Con l’approvazione della Direttiva Europea sul salario minimo del 12 luglio 2022, l’Unione Europea invita gli stati membri ad approvare leggi nazionali a tutela del lavoratore.
Tuttavia, tale provvedimento non prevede alcun obbligo da parte dei Paesi Europei, ma si limita a delineare dei criteri per definire i minimi salariali. Lo scopo è quello di fissare un minimo salariale equo, in grado di garantire ai lavoratori uno stile di vita adeguato, considerando l’inarrestabile aumento delle offerte della luce che ha causato a sua volta un grande rincaro delle bollette.
L’obiettivo dunque è quello di eliminare le disuguaglianze salariali e ridurre il più possibile il numero di contratti precari.

Cos’è il salario minimo?

Nei Paesi dell’Unione Europea esistono due tipologie di salario minimo:

  • salario minimo legale: previsto a livello nazionale tramite leggi specifiche;
  • salario minimo definito dai contratti collettivi: ovvero contratti stipulati tra sindacati e datore di lavoro.

A oggi tutti i Paesi dell’Unione Europea, con l’eccezione di Italia, Danimarca, Finlandia, Svezia, Cipro e Austria, hanno già introdotto il salario minimo legale.
Facendo riferimento ai 21 Paesi Europei che a oggi prevedono il minimo legale, l’ammontare mensile varia drasticamente da Paese a Paese. Infatti, come mostrato nel grafico accanto, tenendo conto delle statistiche pubblicate da Eurostat, la Bulgaria è il Paese che prevede un minimo salariale più basso, mentre il Lussemburgo quello più elevato.

Come viene definito il salario minimo legale?

Al fine di definire un minimo salariale, i Paesi Europei devono tenere conto del costo della vita, del potere d’acquisto, del Prodotto Interno Lordo e dell’andamento dell’economia del Paese. In seguito, tali parametri devono essere periodicamente monitorati, in modo da effettuare delle modifiche in caso la situazione cambiasse drasticamente.

Quali sono le conseguenze?

Con l’introduzione del salario minimo legale, i lavoratori sono tutelati, per cui l’ammontare della retribuzione del dipendente non è più a completa discrezione del datore di lavoro. Al contrario, viene stabilita una soglia minima, che non può essere ridotta, se non per una modifica di legge.

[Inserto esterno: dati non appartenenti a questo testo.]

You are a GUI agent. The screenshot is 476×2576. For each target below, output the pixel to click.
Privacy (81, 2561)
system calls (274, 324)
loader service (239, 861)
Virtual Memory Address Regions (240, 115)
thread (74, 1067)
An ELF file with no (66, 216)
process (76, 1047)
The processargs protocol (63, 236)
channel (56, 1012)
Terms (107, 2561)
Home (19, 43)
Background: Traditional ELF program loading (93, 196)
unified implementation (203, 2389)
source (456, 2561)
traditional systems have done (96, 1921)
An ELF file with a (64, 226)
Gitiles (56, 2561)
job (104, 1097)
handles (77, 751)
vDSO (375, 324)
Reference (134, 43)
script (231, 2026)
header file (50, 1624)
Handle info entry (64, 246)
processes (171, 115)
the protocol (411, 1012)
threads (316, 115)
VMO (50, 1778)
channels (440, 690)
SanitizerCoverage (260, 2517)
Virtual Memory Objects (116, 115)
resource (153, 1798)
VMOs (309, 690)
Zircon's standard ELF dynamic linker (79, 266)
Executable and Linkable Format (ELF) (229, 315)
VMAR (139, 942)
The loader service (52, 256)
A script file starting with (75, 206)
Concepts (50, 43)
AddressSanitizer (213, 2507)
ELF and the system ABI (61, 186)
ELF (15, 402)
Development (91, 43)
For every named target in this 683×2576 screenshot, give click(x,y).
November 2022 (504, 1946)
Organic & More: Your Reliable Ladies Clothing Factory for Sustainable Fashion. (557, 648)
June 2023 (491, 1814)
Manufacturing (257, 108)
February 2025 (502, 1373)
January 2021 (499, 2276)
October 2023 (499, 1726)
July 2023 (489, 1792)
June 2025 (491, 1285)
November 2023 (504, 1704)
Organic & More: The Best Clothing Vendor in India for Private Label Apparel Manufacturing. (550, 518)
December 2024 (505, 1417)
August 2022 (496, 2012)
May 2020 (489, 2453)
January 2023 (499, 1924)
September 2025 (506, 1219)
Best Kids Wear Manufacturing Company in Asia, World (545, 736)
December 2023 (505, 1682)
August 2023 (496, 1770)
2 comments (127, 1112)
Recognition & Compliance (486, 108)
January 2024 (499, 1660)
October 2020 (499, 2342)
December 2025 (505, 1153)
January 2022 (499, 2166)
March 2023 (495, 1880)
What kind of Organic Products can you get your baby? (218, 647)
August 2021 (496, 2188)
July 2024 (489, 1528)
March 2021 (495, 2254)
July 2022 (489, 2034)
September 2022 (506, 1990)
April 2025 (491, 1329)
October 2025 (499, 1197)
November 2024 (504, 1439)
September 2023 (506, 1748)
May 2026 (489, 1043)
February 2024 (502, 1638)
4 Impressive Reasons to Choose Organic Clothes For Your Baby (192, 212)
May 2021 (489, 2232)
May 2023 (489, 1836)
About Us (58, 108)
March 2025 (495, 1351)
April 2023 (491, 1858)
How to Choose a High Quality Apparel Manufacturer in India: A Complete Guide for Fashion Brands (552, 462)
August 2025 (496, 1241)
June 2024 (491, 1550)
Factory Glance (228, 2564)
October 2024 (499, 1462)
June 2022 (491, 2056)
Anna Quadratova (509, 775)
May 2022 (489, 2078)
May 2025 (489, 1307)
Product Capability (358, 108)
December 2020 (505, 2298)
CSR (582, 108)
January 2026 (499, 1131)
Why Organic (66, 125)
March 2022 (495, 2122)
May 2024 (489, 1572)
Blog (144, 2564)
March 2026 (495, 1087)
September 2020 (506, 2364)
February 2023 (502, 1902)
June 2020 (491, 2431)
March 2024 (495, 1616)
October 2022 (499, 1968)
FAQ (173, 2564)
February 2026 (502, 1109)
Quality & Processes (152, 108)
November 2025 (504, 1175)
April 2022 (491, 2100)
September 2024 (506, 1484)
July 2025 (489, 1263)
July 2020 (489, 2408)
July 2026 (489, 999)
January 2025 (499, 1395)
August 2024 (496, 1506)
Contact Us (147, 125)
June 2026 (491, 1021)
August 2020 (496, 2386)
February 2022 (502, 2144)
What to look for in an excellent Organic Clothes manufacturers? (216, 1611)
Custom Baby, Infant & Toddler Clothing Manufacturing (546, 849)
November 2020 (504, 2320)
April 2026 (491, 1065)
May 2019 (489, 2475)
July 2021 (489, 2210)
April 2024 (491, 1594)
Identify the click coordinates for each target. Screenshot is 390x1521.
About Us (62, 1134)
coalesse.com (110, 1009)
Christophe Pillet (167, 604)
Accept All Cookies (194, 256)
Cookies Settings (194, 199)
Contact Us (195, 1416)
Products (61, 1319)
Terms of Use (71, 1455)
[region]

Qual è la situazione in Italia?

Fino a oggi, in Italia, il salario minimo non è mai stato tutelato da una legge nazionale, bensì dalla contrattazione collettiva. Con contratti collettivi si intendono veri e propri contratti stipulati tra le parti interessate, che sanciscono accordi indipendenti con cui vengono stabiliti specifici condizioni e parametri che quali devono essere rispettati da entrambe le parti.
Tuttavia tali contratti non sono obbligatori e spesso non possono essere applicati. Per cui molti lavoratori, non essendo tutelati, sono in condizioni salariali disastrose.

Elezioni: Cosa ne pensano i partiti?

Come ben sappiamo, le prossime elezioni sono alle porte e, come immaginavamo, i partiti politici hanno idee distinte sul tema dei salari minimi. Vediamo di seguito che posizioni prendono i leader dei partiti:

  • Partito Democratico: a favore del salario minimo e della riduzione del cuneo fiscale;
  • Movimento 5 Stelle: a favore, definendo un minimo di 9 € l’ora;
  • Lega: Si oppone all’introduzione del salario minimo nazionale, affermando che senza una riduzione della tassazione sul lavoro, la situazione non cambierebbe;
  • Forza Italia e Fratelli d’Italia: contro l’introduzione dei salari minimi, ma intenzionati a garantire incentivi alle aziende per aumentare i posti di lavoro;
  • Azione e Italia Viva: a favore del salario minimo, ma propongono che la soglia venga stabilita da una commissione di esperti.

Questa non è la prima volta che in Italia si cerca di introdurre una tutela salariale per i lavoratori, infatti con la legge del 10 Dicembre del 2014 (Jobs Act) era prevista l’introduzione di un compenso orario minimo. Tuttavia questa legge non è mai stata introdotta.